07/10/2016 10:43
Partis à la hâte, les gamins grelottent à la nuit tombée sur la pelouse du Parlement à Kaboul. Au quatrième jour de l'offensive talibane sur Kunduz (Nord), des familles entières continuent de fuir la ville livrée au chaos.

>>Attaque contre l'Université américaine de Kaboul
 

Des civils fuient Kunduz (Nord de l'Afghanistan), le 5 octobre.
Photo : AFP/VNA/CVN


Par dizaines, ils sont arrivés encore jeudi 6 octobre dans la capitale afghane, après un voyage payé au prix fort à bord de taxis asphyxiés par le nombre de passagers : celui d'Abdullah, qui l'a acheminé jusqu'à Kaboul avec femme, enfants, soeurs et parents, en transportait huit, pour lesquels il a facturé environ 10.000 afghanis (plus de 150 dollars, le salaire mensuel d'un policier confirmé).

Abdullah, qui souhaite comme les autres conserver l'anonymat, avait déjà quitté Kunduz en septembre 2015 lors de la précédente offensive des insurgés islamistes sur la capitale provinciale du Nord, frontalière du Tadjkistan. Tout comme Mohammad, arrivé avec sept proches et qui montre sa longue chemise beige déjà mouchetée pour dire, "nous sommes partis avec ce que nous avions sur le dos".

Près de 10.000 civils ont déjà fui selon l'ONU, afin d'échapper aux combats toujours en cours malgré les affirmations du gouvernement clamant avoir repris le contrôle de la ville lundi soir 3 octobre.

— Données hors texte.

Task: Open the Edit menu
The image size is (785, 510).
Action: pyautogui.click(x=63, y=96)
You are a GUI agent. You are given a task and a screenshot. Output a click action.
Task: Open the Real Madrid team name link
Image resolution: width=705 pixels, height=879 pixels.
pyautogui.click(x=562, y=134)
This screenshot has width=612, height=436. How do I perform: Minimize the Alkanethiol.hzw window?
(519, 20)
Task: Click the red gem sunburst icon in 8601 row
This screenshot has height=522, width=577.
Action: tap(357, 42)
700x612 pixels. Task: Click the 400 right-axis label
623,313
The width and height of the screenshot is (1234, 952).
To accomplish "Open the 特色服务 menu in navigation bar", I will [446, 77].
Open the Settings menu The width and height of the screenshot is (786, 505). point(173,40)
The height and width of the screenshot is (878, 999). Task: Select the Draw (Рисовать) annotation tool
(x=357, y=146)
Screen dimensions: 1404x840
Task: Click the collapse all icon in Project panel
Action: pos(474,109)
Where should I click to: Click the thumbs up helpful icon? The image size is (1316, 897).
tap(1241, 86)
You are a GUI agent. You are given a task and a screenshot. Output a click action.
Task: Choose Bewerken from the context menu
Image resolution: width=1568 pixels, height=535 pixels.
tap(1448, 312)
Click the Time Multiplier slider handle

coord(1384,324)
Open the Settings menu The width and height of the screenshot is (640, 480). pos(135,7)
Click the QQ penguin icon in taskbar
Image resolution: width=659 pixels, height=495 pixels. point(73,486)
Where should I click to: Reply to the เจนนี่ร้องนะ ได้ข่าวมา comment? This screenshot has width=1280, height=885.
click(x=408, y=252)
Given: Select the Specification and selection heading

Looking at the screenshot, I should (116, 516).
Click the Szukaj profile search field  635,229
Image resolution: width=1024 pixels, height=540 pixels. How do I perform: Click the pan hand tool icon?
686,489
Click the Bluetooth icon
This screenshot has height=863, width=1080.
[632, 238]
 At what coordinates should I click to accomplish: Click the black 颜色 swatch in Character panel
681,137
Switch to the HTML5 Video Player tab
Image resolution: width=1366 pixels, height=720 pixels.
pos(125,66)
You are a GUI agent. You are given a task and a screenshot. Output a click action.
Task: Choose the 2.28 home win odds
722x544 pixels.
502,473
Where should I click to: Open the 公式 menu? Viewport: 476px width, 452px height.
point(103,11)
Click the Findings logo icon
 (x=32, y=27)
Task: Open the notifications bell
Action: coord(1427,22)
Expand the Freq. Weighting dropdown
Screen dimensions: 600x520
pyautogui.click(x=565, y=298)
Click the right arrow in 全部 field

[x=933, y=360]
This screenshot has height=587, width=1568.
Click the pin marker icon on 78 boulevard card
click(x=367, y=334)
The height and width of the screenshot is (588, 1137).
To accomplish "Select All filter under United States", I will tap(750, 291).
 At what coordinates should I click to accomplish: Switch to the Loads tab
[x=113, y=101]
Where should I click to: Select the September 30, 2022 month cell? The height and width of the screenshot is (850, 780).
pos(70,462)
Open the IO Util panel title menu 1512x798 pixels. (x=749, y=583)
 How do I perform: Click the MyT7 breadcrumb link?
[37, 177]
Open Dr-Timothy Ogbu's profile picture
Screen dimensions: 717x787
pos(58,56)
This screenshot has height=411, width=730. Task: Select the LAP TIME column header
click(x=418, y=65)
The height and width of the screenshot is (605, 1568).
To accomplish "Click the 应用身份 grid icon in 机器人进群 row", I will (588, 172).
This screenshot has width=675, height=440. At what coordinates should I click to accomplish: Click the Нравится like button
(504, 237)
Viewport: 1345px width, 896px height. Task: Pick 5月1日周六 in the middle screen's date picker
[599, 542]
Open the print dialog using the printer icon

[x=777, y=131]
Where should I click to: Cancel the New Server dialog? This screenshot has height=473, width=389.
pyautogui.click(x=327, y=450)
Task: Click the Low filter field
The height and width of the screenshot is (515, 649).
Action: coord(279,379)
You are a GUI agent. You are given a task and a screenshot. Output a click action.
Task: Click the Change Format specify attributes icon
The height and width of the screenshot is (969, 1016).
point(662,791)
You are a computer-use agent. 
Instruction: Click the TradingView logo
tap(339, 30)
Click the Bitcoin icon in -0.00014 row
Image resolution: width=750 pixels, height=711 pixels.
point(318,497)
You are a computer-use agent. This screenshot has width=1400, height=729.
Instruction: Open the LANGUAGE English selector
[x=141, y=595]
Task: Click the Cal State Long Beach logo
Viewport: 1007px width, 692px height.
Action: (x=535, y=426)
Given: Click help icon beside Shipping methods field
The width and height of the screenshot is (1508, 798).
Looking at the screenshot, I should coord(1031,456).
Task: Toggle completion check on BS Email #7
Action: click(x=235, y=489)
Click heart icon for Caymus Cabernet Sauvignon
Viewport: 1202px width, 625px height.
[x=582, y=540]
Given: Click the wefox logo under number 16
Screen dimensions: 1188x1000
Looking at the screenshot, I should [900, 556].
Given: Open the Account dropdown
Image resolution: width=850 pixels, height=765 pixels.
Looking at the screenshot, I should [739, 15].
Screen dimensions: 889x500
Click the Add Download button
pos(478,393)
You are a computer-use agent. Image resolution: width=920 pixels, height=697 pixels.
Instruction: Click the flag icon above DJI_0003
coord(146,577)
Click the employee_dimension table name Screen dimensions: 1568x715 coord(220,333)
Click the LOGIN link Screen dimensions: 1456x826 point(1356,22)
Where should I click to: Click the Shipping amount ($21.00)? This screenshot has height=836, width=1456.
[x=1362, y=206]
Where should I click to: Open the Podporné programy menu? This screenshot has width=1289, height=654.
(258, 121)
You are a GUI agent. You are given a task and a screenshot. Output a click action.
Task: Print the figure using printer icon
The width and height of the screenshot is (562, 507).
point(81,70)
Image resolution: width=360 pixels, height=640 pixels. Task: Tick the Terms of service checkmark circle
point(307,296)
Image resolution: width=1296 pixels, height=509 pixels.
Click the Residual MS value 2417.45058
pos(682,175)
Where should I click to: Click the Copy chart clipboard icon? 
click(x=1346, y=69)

C'était apparemment le cas dans le Centre mais, depuis, les talibans ont semble-t-il reçu des renforts et les combats ont repris de plus belle, y compris dans le centre-ville selon Mohammad, qui a réussi à quitter la ville mercredi matin 5 octobre.

"Nous sommes partis vers 11h00, les hélicoptères du gouvernement bombardaient sans cible précise" rapporte-t-il. Comme tous les hommes autour de lui, il reçoit heure par heure des appels des proches restés en ville qui font état de tirs de roquettes incessants jusque dans les rues du centre.

Maisons occupées ou incendiées

"Kunduz est en feu !", assure une jeune femme. Sous le grillage textile de la burqa la voix vibre d'indignation : "Quand les gens refusent d'abriter les combattants, les talibans incendient leur maison" affirme Parmin, approuvée par les silhouettes bleues autour d'elle.

"Ils tirent sur les civils qui sortent de chez eux : ils ont prévenu que ceux qui mettaient le nez dehors se feraient tirer dessus. Ils ont aussi incendié plusieurs boutiques" renchérit une voisine citant un "commerce de tapis".

Un nouveau convoi vient d'arriver alors que la nuit s'avance. Tous se retrouvent sur cette pelouse où les accueille la député de Kunduz, Fatima Aziz : téléphone portable en main, elle reçoit les appels à l'aide de ses administrés et négocie un peu de soutien auprès d'hommes d'affaires et entrepreneurs compatissants, susceptibles de trouver un abri pour la nuit et quelques vivres.

"C'est de pire en pire à chaque minute", assure-t-elle. "Les talibans prennent position dans chaque maison, chaque rue. Les gens coincés sur place manquent de nourriture, d'eau et d'électricité mais il n'y a pas assez de moyens de transports, même pour ceux qui peuvent dépenser les économies d'une vie" explique-t-elle jurant recevoir quelque 100 appels par quart d'heure.

Fatima Aziz a sollicité l'aide du ministre des Réfugiés, "mais il était à Bruxelles" : la conférence des donateurs a réuni 70 pays plus le secrétaire général de l'ONU pour promettre près de 14 milliards supplémentaires à l'Afghanistan d'ici 2020 - en espérant la paix en échange.

Mais le pays n'arrive déjà plus à gérer le flot des déplacés fuyant la multiplication des fronts du Nord au Sud et dans l'Est, avec l'insécurité qui en découle. Plus de 1,2 million au total dont 270.000 rien que depuis le début de l'année, qui viennent gonfler les campements sommaires des principales villes dont Kaboul.